What you return must be the full listing, word for word, with no images in it.

■ AVAILABLE DATA:
========

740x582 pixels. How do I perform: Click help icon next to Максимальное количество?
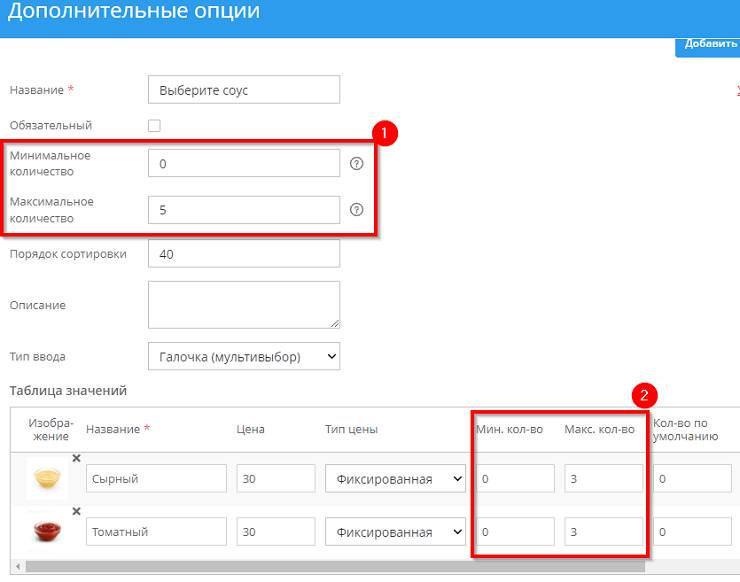click(356, 210)
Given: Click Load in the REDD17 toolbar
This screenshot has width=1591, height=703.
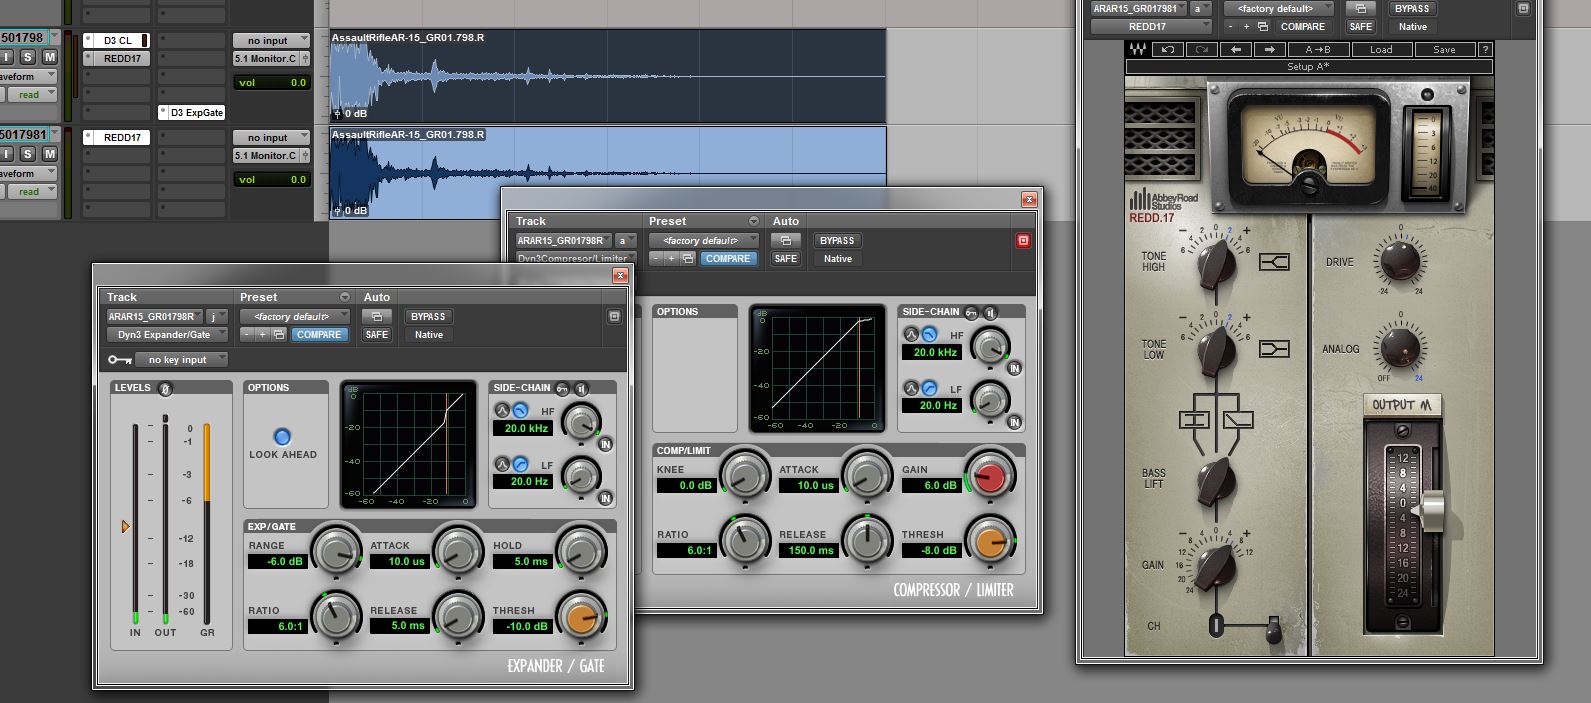Looking at the screenshot, I should coord(1381,50).
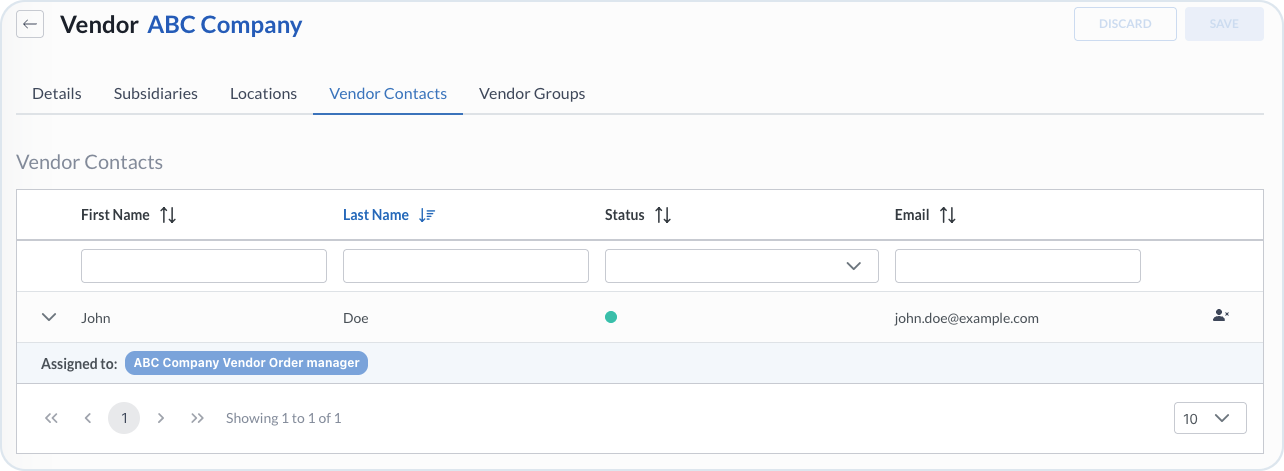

========

■ EXERCISE OUTPUT:
740x582 pixels. How do I perform: Click help icon next to Максимальное количество?
click(356, 210)
Given: Click Load in the REDD17 toolbar
This screenshot has width=1591, height=703.
Looking at the screenshot, I should coord(1381,50).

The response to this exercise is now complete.